Many Catholics considered Sweeney an anticlerical, but she saw herself as a defender of the church against attacks from within. When she criticized Cardinal O'Connell for his silence on Catholic antisemitism, he summoned her to his office and threatened her with excommunication. Other Catholics, such as Bishop Bernard James Sheil of Chicago and Monsignor John A. Ryan of Washington, applauded her.

==Boston Herald Rumor Clinic==
During World War II, at Sweeney's suggestion, the Boston Herald began a "Rumor Clinic" to combat Axis propaganda and other kinds of harmful rumors. For example, it was rumored that after a woman with permed hair went to work in a munitions factory, her head exploded. Every Sunday, the Herald selected a rumor, carefully tracked it to its source, and refuted it. Sweeney and others volunteered as "morale wardens", tracking down rumors, and conferred with an investigative committee. Sweeney and the Rumor Clinic were featured in Reader's Digest and Life magazines, and similar clinics were started in other cities across the country.

==Death and legacy==

Sweeney died of rheumatic heart failure, aged 36, on June 19, 1944. She was buried at Holy Cross Cemetery in Malden, Massachusetts.

After her death, Irving Stone wrote, "Fran Sweeney could not be discouraged, could not be beaten down, could not be frightened, could not be put in her place. She was a one-man crusade. She burned with some of the hottest and most unextinguishable passion for social justice that I have ever seen."

In 1944, the Bishop Sheil School for Social Service in Chicago posthumously awarded Sweeney the Pope Leo XIII Medal "for outstanding work in combating prejudice and injustice and in advancing social education." Sweeney's mother accepted the medal on her behalf.
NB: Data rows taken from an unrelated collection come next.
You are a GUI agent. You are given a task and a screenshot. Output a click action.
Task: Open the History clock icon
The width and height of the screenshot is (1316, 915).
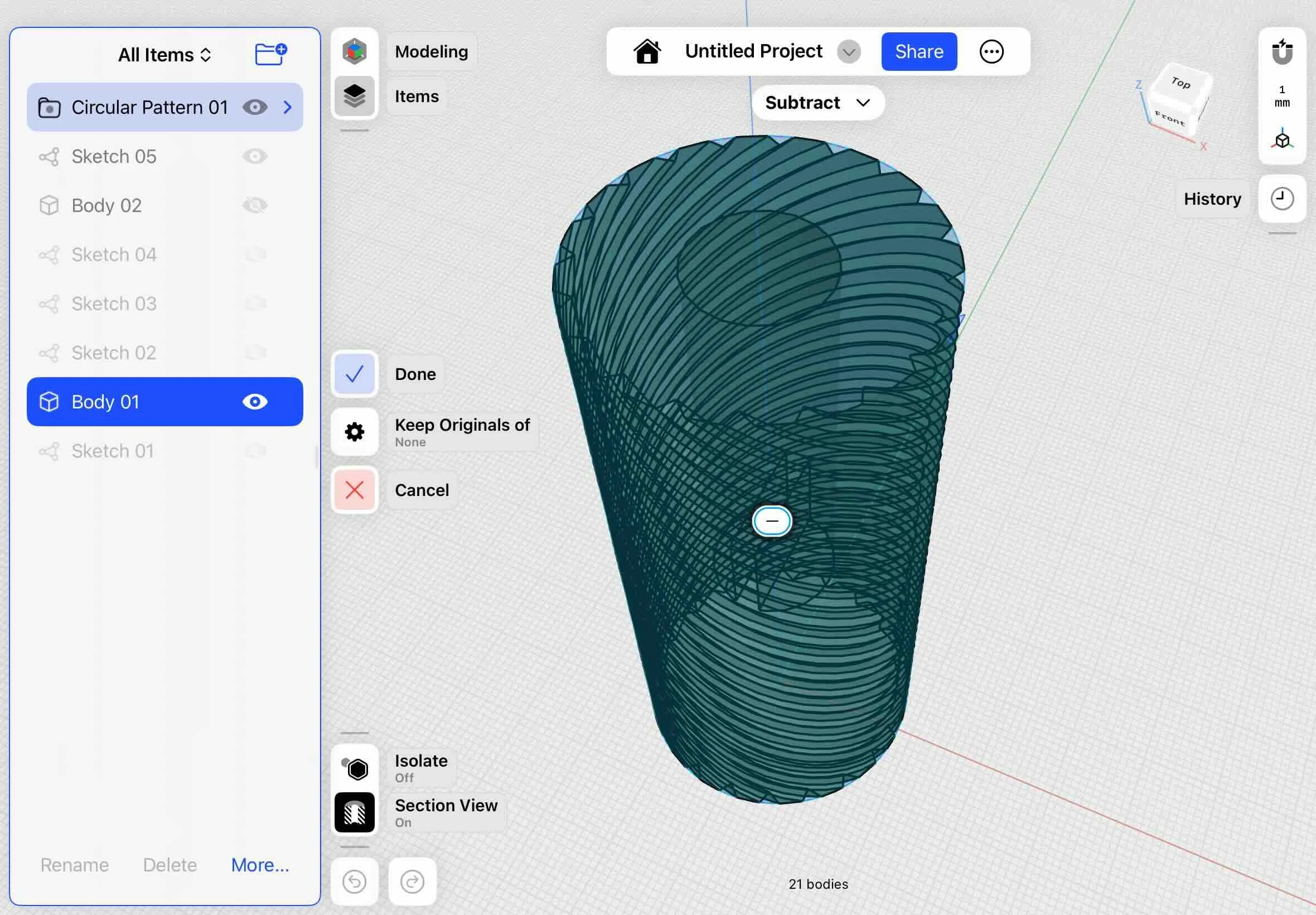[x=1281, y=199]
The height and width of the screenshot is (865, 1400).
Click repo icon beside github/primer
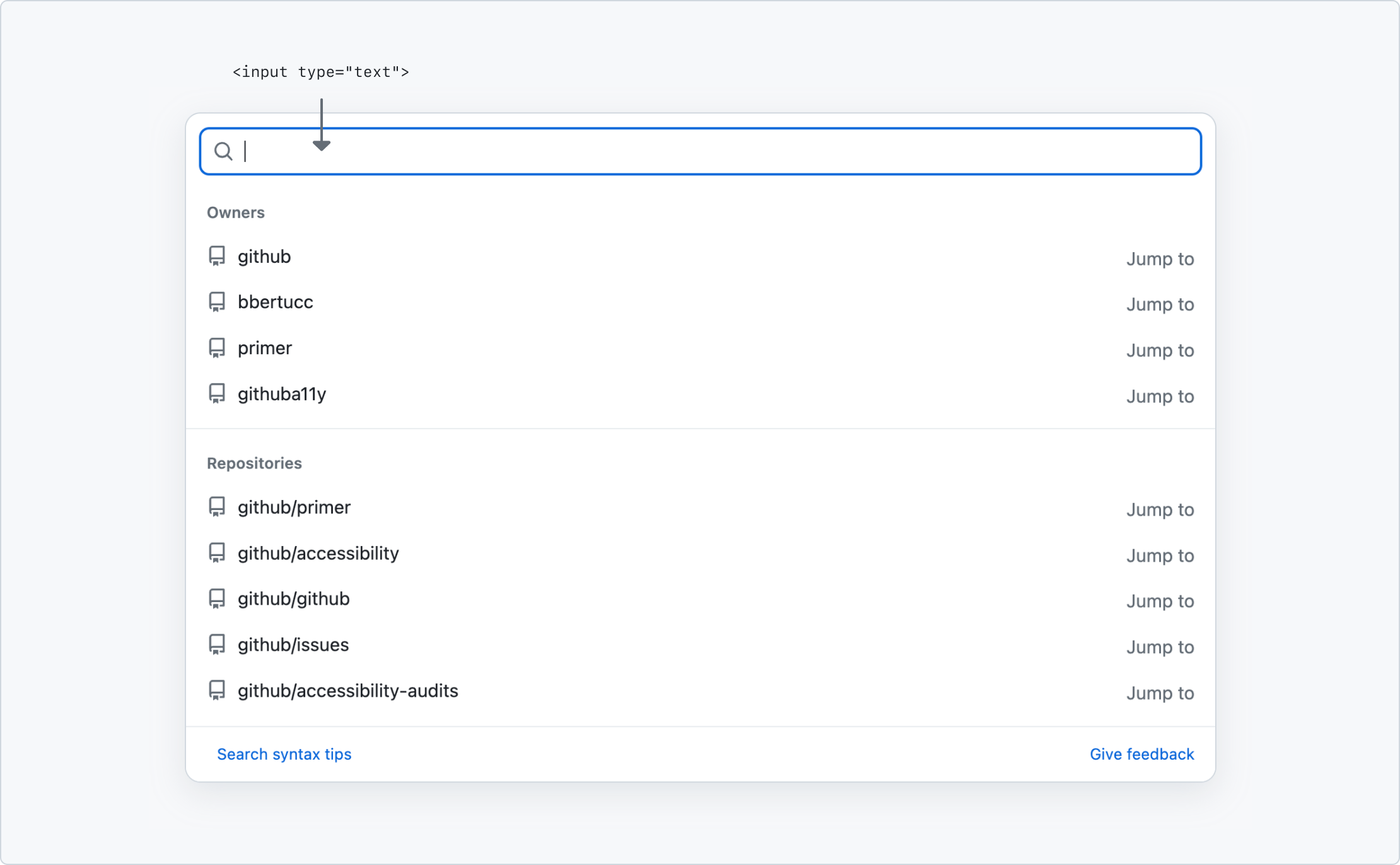(x=217, y=507)
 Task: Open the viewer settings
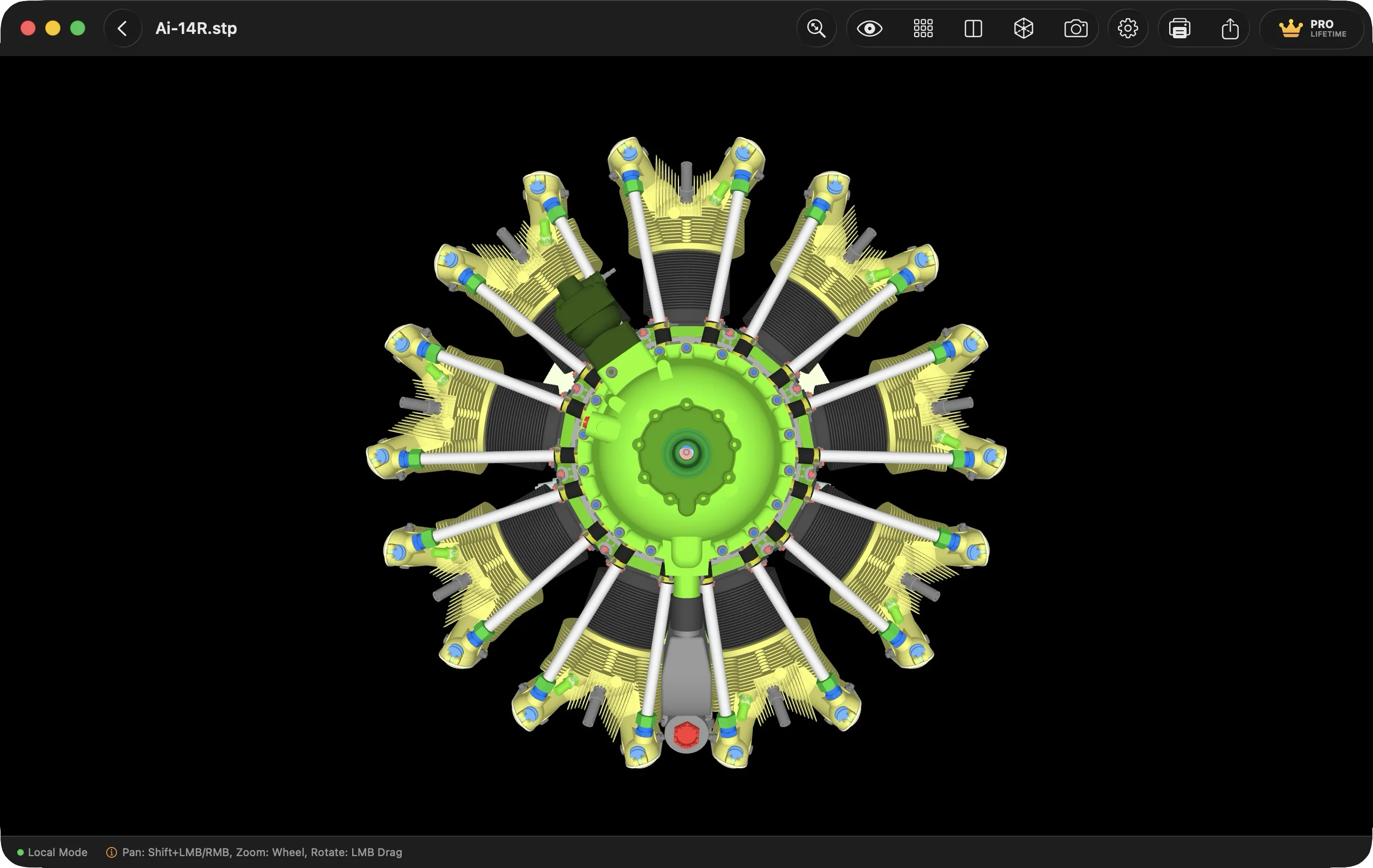point(1127,29)
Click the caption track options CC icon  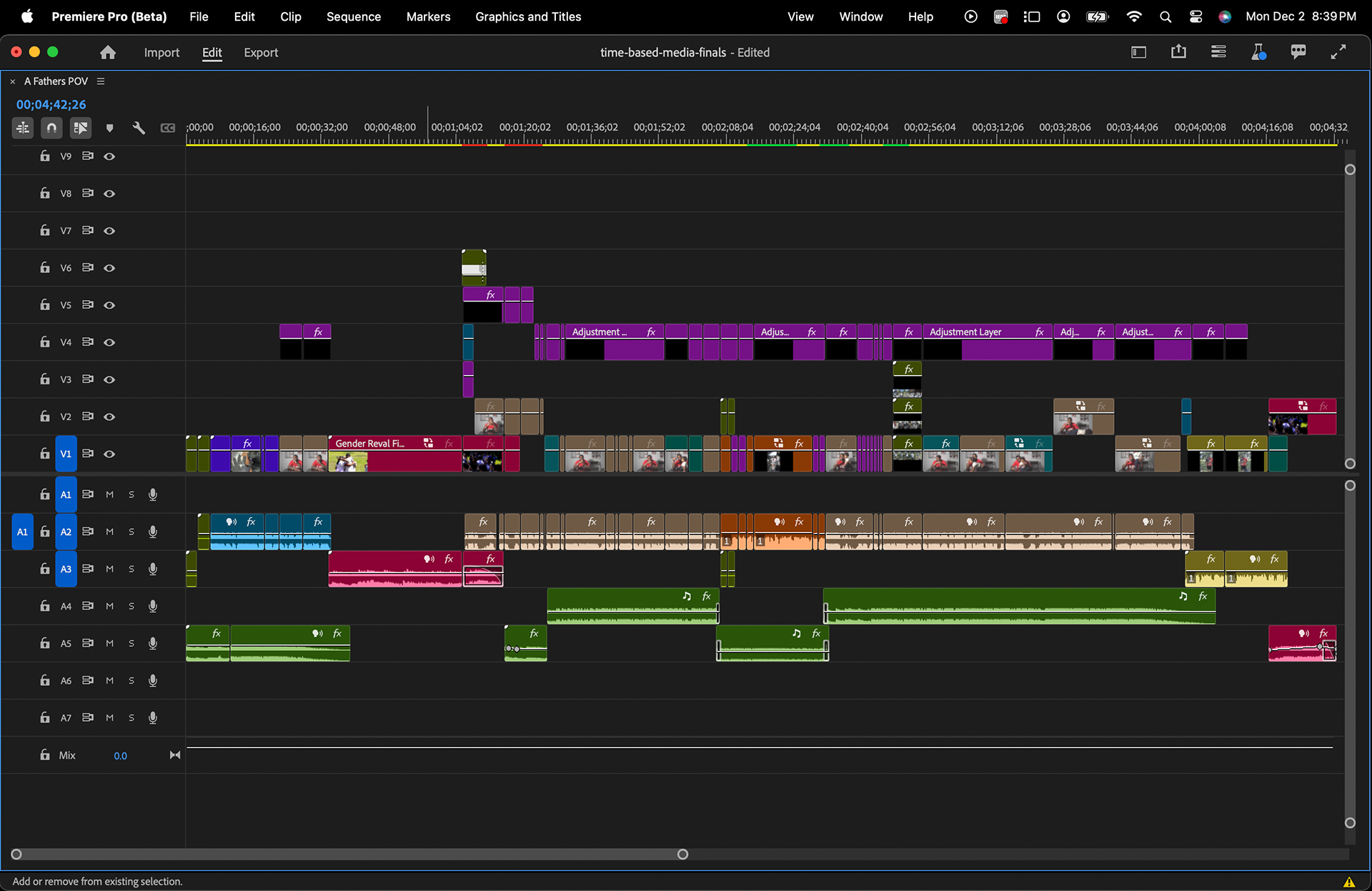(x=168, y=128)
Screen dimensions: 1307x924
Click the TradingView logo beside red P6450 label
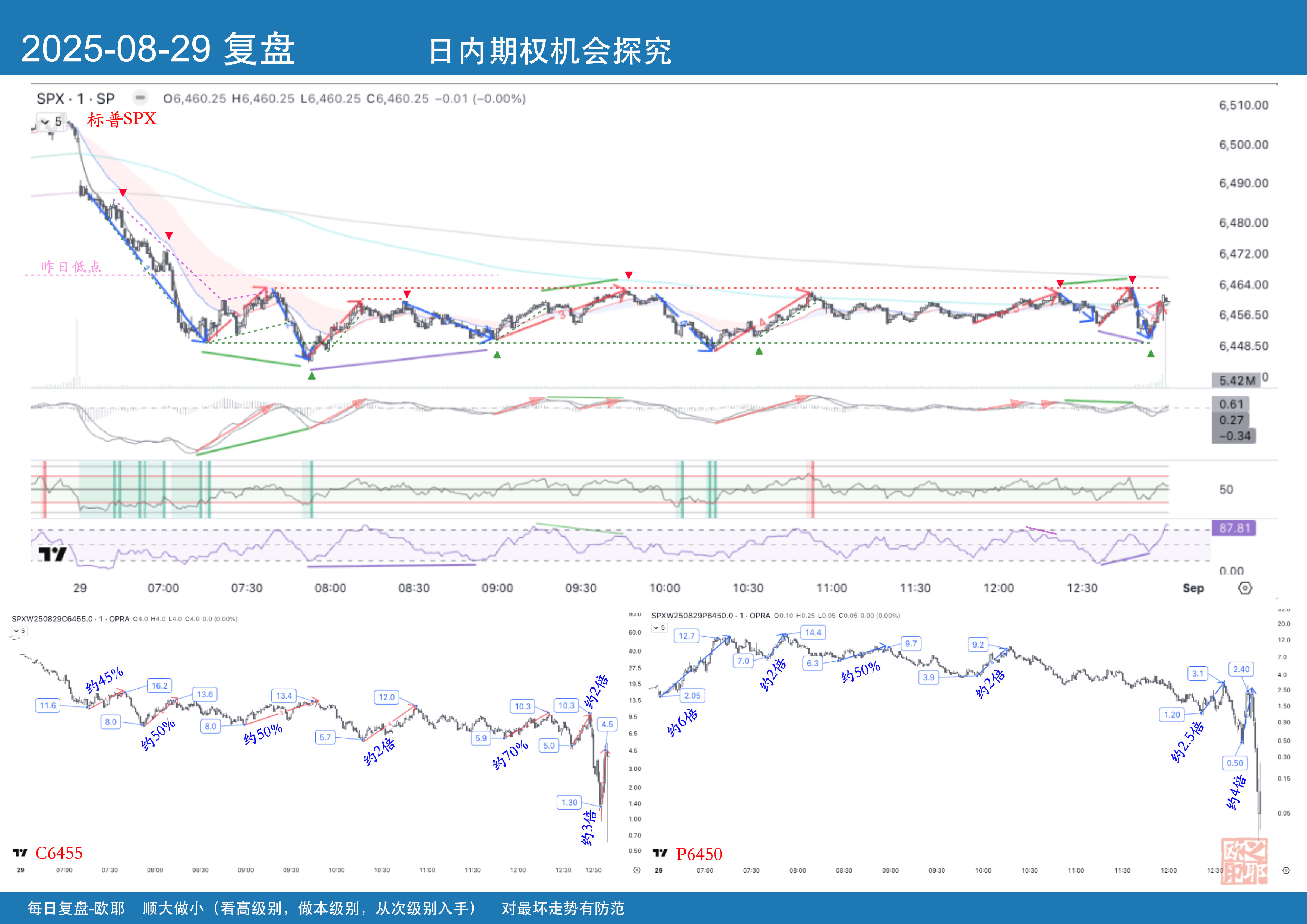(660, 853)
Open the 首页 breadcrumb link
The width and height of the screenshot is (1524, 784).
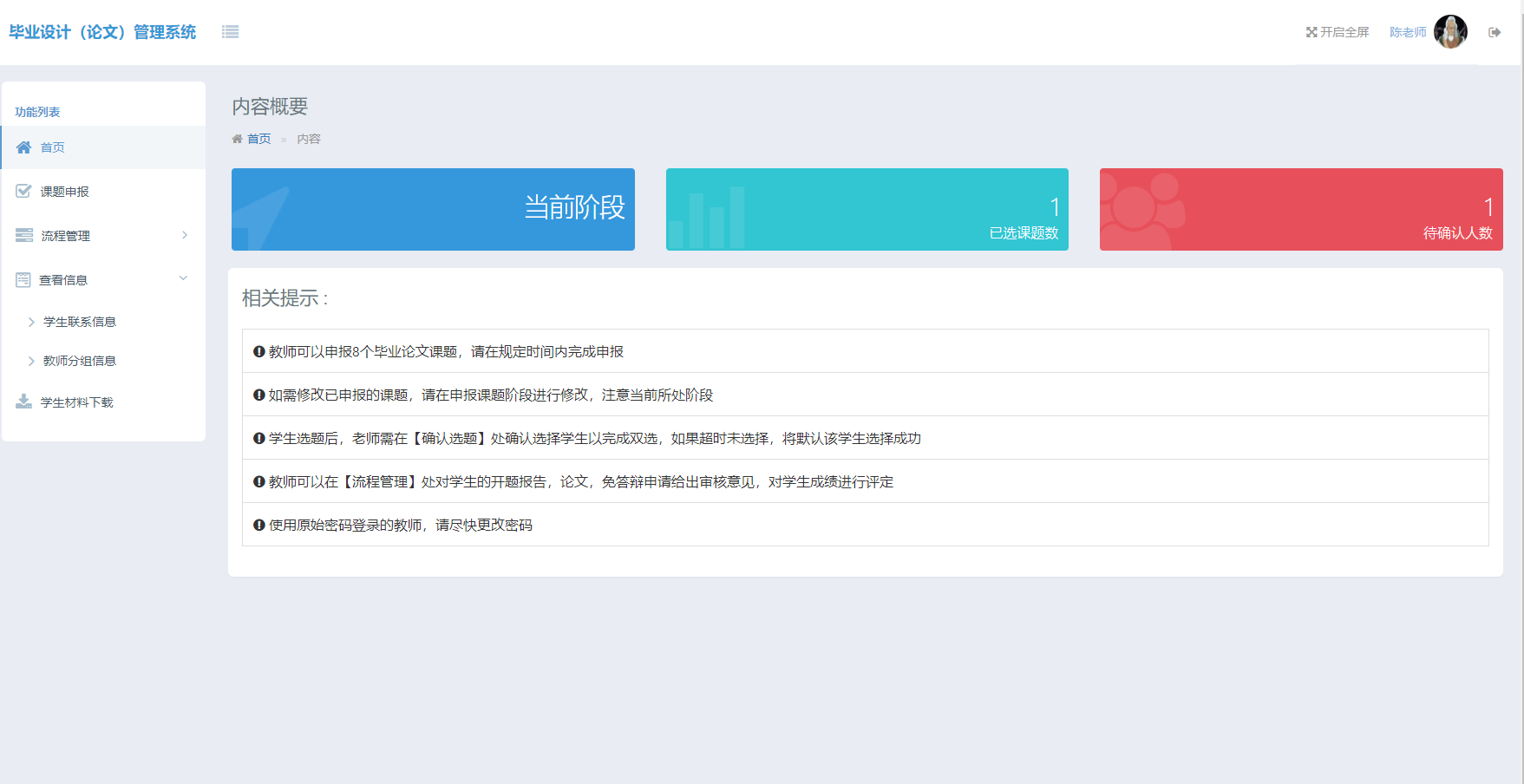(x=258, y=138)
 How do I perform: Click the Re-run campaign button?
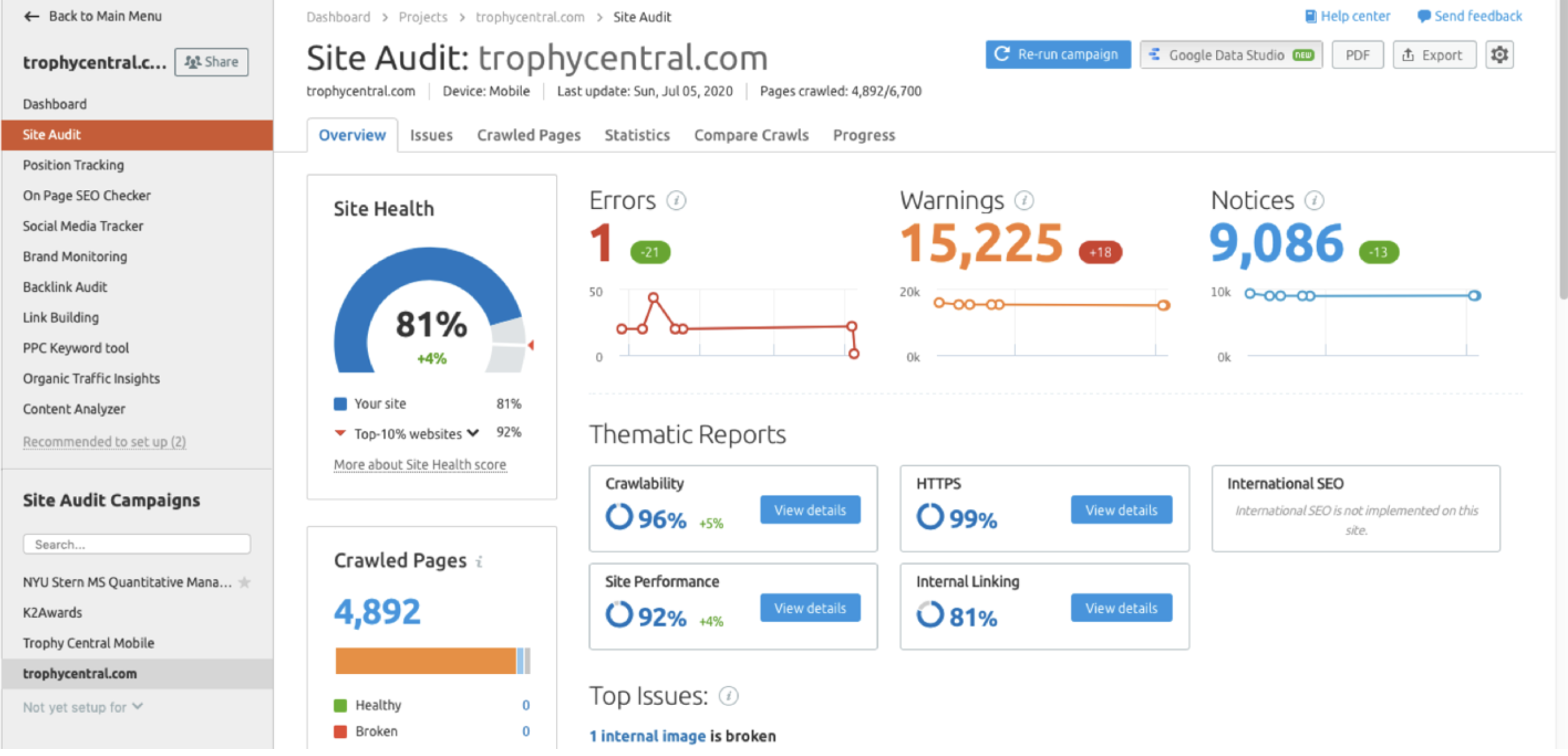click(x=1058, y=55)
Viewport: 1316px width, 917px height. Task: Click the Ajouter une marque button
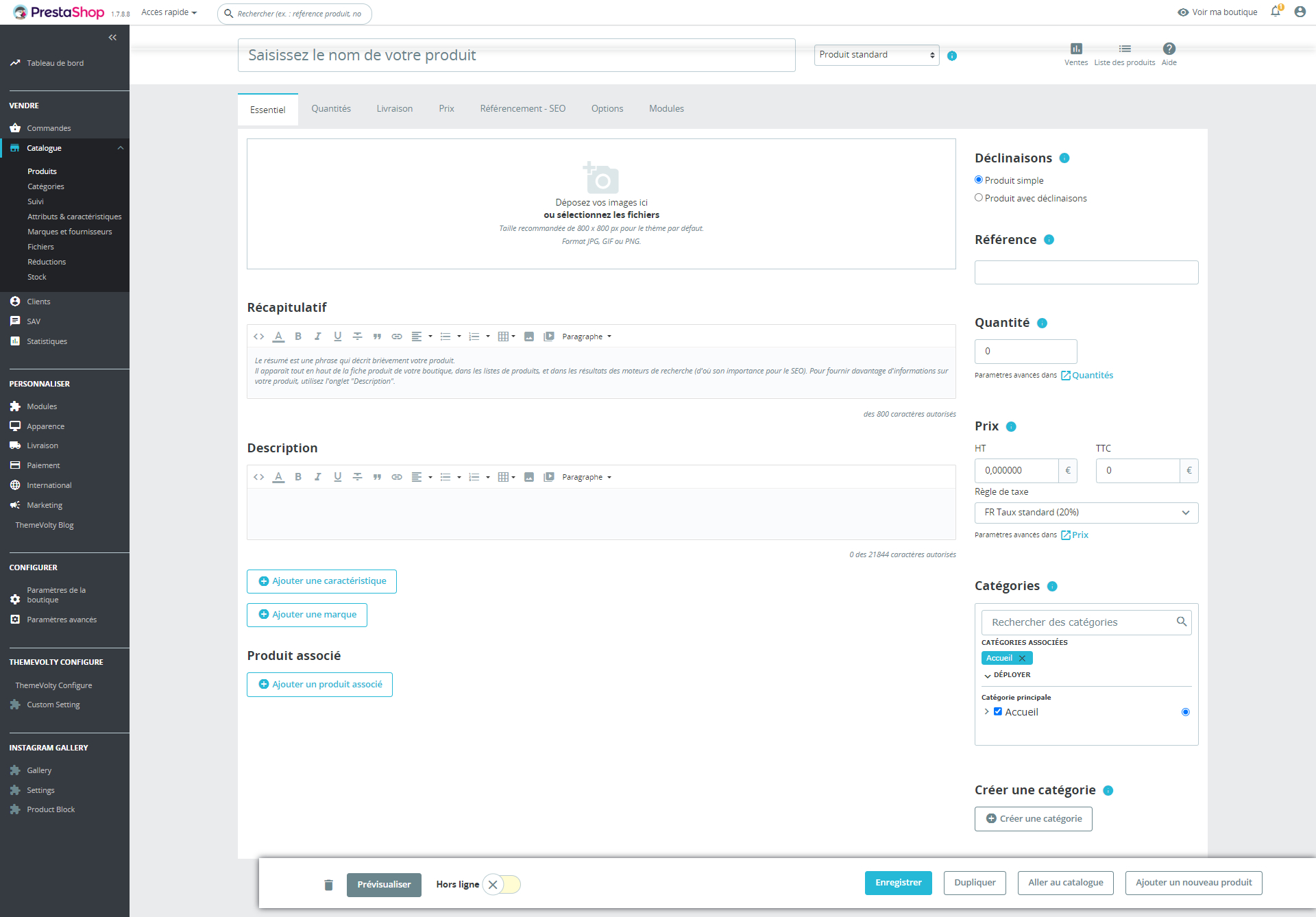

The Frances Sweeney Committee, an organization dedicated to fighting antisemitism, was named in her honor. It was later active in combating Father Feeney, a Catholic priest who stirred up antisemitism in Boston in the 1950s.

Nat Hentoff, who worked for the Boston City Reporter as a teen, was profoundly influenced by Sweeney. His memoir, Boston Boy, is dedicated to her.